• GIVEN EXERCISE:
Reproduce the lines of the material below verbatim, from the line with "Open the notice 四川省2024年高职单招通告（一）" to the line with "coord(192,231)", both included.

━━━━━ RECORDS FOR THIS EXERCISE ━━━━━

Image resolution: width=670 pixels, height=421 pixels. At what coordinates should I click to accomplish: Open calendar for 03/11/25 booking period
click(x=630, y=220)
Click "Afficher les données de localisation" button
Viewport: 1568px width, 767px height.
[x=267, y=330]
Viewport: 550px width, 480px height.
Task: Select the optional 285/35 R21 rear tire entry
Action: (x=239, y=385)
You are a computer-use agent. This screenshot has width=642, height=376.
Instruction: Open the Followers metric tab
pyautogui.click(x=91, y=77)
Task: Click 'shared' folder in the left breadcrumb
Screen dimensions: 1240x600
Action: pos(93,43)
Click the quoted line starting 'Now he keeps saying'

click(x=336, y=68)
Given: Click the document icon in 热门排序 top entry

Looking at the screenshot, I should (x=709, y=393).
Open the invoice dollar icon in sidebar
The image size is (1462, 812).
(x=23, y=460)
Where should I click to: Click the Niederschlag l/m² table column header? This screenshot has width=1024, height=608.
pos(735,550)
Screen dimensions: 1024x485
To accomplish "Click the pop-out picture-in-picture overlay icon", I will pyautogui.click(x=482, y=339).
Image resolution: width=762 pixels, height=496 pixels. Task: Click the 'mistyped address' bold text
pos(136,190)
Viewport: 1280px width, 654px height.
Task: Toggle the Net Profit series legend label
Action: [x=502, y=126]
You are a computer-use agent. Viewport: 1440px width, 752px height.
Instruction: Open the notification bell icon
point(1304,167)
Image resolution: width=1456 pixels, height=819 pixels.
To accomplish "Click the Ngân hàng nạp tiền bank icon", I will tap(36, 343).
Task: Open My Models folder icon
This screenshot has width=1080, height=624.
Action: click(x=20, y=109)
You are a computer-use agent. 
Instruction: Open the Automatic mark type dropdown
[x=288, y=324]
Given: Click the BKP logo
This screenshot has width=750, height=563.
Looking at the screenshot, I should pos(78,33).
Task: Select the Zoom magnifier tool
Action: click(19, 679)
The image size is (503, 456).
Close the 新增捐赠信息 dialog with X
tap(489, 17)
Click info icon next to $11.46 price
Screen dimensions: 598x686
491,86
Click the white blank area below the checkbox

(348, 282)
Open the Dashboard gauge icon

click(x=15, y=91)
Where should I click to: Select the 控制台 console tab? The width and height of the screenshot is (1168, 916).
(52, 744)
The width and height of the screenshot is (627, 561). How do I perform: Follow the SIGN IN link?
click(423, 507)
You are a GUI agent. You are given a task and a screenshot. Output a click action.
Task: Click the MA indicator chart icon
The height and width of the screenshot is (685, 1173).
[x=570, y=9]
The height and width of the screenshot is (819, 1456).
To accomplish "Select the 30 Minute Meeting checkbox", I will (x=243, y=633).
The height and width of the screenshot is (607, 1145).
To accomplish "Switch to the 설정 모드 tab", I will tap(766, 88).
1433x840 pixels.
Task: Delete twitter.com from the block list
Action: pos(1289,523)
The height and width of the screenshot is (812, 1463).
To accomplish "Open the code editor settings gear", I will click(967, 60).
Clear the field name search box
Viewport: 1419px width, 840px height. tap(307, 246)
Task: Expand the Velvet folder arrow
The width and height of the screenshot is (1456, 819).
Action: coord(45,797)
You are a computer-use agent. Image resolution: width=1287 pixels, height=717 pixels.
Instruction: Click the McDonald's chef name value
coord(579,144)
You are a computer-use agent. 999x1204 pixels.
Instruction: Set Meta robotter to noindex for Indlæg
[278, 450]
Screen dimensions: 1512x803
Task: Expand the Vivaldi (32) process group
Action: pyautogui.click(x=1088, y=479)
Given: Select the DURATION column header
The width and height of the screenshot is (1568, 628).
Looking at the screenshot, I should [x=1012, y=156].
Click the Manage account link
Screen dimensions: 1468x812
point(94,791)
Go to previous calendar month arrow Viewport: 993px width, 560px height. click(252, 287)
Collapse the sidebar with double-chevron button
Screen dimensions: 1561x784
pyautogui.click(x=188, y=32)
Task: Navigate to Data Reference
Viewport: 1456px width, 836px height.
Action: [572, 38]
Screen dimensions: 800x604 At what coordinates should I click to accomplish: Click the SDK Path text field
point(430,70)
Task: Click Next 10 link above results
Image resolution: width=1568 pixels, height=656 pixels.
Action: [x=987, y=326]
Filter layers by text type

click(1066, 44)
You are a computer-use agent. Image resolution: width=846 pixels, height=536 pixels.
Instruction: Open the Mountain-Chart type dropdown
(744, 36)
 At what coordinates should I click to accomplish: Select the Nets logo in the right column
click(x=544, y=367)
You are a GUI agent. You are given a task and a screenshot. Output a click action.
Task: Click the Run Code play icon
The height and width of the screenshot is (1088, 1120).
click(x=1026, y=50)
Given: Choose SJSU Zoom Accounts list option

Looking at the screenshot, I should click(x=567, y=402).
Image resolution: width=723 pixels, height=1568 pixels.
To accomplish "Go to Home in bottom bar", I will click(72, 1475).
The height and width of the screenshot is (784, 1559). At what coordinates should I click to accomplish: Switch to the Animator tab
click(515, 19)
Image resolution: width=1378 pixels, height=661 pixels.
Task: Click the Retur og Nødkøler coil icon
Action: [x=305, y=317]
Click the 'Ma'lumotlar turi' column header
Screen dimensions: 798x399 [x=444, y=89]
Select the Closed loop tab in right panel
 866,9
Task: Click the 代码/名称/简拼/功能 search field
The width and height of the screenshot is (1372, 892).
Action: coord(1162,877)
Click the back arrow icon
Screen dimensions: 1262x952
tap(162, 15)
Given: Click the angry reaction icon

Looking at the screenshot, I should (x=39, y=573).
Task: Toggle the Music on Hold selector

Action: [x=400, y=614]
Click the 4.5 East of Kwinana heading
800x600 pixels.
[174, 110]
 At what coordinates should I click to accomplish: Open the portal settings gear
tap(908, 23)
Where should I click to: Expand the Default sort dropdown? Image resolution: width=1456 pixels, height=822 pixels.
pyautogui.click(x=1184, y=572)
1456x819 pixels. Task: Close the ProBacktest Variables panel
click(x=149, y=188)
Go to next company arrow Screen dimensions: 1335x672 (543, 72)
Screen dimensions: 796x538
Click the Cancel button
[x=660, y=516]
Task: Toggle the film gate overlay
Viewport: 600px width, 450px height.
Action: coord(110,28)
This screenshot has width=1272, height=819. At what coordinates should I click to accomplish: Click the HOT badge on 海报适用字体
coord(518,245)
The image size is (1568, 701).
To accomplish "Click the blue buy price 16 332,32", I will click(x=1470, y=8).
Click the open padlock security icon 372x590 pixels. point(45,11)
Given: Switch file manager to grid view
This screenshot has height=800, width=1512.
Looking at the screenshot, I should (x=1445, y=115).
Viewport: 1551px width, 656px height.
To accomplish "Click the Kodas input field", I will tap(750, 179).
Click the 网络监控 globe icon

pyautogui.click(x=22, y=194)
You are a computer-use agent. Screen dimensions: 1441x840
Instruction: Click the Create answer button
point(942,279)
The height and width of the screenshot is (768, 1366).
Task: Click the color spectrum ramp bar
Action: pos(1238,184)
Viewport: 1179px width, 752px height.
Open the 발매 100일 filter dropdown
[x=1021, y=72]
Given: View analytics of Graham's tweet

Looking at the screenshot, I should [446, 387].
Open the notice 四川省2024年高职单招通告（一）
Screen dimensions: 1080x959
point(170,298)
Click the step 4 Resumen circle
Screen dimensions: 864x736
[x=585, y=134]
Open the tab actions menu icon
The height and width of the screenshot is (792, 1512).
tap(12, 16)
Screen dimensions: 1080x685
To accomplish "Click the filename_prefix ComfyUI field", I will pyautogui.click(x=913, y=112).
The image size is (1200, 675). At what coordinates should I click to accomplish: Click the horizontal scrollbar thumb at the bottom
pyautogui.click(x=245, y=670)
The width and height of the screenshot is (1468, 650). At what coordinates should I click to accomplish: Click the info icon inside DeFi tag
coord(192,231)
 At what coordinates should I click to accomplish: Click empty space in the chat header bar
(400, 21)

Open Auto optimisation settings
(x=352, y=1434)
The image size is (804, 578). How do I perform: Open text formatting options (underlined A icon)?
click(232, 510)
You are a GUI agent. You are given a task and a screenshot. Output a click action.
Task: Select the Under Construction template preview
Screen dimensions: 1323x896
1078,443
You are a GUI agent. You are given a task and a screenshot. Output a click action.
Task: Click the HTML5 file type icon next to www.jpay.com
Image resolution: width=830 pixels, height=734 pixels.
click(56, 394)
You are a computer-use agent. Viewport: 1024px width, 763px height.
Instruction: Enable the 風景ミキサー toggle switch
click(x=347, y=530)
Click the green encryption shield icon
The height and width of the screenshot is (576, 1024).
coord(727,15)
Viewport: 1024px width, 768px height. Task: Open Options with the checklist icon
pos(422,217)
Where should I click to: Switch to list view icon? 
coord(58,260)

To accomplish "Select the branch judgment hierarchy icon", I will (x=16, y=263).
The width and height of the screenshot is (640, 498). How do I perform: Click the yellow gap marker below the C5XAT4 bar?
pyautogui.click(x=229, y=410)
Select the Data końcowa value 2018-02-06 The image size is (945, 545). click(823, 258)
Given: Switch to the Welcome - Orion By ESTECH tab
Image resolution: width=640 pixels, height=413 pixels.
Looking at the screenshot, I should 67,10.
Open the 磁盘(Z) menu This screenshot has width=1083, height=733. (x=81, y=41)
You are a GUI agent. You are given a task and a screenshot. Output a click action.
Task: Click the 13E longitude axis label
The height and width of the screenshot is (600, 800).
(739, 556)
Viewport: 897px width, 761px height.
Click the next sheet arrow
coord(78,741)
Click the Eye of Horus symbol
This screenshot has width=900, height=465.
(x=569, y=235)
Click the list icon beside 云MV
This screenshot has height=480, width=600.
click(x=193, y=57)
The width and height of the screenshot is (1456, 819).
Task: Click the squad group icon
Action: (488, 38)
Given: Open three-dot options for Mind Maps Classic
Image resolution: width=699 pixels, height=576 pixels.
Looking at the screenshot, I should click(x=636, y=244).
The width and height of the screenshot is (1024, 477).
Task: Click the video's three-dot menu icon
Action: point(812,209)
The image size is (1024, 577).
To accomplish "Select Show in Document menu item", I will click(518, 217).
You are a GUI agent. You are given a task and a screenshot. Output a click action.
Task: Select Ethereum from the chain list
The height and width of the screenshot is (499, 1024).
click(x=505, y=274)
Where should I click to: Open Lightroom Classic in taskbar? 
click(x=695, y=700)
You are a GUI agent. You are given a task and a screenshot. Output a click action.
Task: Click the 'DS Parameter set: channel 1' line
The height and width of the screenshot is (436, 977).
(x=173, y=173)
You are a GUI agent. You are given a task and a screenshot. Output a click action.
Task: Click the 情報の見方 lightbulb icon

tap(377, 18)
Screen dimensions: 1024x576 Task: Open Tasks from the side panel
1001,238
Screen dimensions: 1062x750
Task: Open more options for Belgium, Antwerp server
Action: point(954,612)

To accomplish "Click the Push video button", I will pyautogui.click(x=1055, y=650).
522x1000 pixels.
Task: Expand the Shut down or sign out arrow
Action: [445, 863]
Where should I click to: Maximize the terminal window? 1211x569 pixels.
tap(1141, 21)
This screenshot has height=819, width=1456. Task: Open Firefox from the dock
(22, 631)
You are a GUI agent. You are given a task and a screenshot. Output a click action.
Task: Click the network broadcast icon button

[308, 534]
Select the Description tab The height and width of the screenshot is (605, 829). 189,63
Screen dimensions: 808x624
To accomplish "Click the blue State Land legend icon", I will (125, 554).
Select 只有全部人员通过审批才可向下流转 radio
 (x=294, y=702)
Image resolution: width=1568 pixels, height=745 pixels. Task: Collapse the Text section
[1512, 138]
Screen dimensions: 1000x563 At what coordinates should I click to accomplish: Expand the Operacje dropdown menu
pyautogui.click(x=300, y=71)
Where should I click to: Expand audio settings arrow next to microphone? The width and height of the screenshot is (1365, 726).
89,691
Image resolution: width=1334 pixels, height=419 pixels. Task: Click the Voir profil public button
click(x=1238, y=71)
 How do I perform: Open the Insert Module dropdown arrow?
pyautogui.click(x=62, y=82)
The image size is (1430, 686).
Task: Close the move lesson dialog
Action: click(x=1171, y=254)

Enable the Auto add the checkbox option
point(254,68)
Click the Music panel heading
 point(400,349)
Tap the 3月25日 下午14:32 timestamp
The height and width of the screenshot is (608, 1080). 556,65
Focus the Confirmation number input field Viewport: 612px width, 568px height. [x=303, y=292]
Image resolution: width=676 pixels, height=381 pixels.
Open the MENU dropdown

━━━━━

• FINISHED TASK:
Open the notice 四川省2024年高职单招通告（一）
Screen dimensions: 1080x959
point(170,298)
Click the step 4 Resumen circle
Screen dimensions: 864x736
[x=585, y=134]
Open the tab actions menu icon
The height and width of the screenshot is (792, 1512).
tap(12, 16)
Screen dimensions: 1080x685
To accomplish "Click the filename_prefix ComfyUI field", I will pyautogui.click(x=913, y=112).
The image size is (1200, 675). At what coordinates should I click to accomplish: Click the horizontal scrollbar thumb at the bottom
pyautogui.click(x=245, y=670)
The width and height of the screenshot is (1468, 650). At what coordinates should I click to accomplish: Click the info icon inside DeFi tag
coord(192,231)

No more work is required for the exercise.